The Devastator is a 1986 American-Philippine film starring Rick Hill and Katt Shea directed by Cirio H. Santiago. The film was also known as The Destroyers and Kings Ransom.

==Premise==
A Vietnam veteran investigates the death of his former commanding officer in a small Californian town. He soon discovers his old friend was involved in a local crime syndicate who dominate the down. The gangsters attack the veteran, who then returns with some of his former comrades to take revenge.

==Cast==
- Rick Hill as Deacon Porter
- Katt Shea as Audrey
- Crofton Hardester as Carey
- Terrence O'Hara as Spencer
- Bill McLaughlin as Bartlett
- Kaz Garas as Sheriff
- Jack S. Daniels as Ox
- Steve Rogers as Reese
- Debbie Brooks as Elaine

==Production==
Rick Hill had previously appeared in Deathstalker.

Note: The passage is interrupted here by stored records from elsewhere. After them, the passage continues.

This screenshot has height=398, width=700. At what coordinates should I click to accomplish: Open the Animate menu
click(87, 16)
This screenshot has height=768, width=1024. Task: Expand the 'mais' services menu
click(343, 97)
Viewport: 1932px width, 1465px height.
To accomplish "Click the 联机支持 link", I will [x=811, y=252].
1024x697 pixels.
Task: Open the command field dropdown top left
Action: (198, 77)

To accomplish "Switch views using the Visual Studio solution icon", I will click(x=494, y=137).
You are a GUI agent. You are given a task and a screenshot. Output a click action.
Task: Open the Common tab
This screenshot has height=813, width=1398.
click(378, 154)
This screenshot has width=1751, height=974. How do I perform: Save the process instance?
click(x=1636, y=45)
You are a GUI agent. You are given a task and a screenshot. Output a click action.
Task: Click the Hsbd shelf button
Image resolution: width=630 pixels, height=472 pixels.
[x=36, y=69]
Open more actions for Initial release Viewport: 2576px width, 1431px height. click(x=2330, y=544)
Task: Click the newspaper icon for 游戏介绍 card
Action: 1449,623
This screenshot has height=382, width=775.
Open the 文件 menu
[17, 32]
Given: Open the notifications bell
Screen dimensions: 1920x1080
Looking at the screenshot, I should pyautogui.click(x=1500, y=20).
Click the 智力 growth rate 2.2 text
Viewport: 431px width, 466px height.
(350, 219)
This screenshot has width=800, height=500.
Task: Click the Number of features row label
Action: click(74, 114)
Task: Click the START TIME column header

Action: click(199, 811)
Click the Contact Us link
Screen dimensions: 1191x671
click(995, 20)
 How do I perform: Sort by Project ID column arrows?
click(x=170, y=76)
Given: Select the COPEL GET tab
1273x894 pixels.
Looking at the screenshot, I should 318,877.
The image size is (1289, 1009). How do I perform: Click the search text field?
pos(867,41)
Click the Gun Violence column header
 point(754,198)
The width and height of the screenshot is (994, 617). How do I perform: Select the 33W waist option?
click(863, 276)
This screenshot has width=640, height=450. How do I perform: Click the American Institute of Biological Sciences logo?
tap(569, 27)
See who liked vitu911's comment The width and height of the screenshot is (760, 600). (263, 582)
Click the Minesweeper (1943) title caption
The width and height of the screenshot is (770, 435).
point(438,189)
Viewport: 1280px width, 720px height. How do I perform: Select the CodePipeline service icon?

The film was shot on location in Los Angeles.

==Release==
It was one of the first eight films distributed by Roger Corman's new company, Concorde Pictures, along with Wizards of the Lost Kingdom, Naked Vengeance, Wheels of Fire, Loose Screws (Screwballs II), School Spirit, Barbarian Queen, and Streetwalkin’.

== Reception ==
The film has been described as follows: "The Lousy acting and writing ravage this movie about an evil marijuana plantation owner." A review on the German website Action Freunde stated that the film "remains solid standard action with a run-of-the-mill plot and stereotypical standard characters, which, after a somewhat bumpy start, escalates with the hero's attempted solo revenge campaign when he and his Vietnam buddy give the villains a hard time. The action is in the middle range in terms of staging, but there is plenty of it and after less than 80 minutes the horror is over..." A similar appraisal can be found on the specialised website The Action Elite: "The Devastator is a fun low budget 80’s actioner but there are better movies with similar stories and bigger budgets."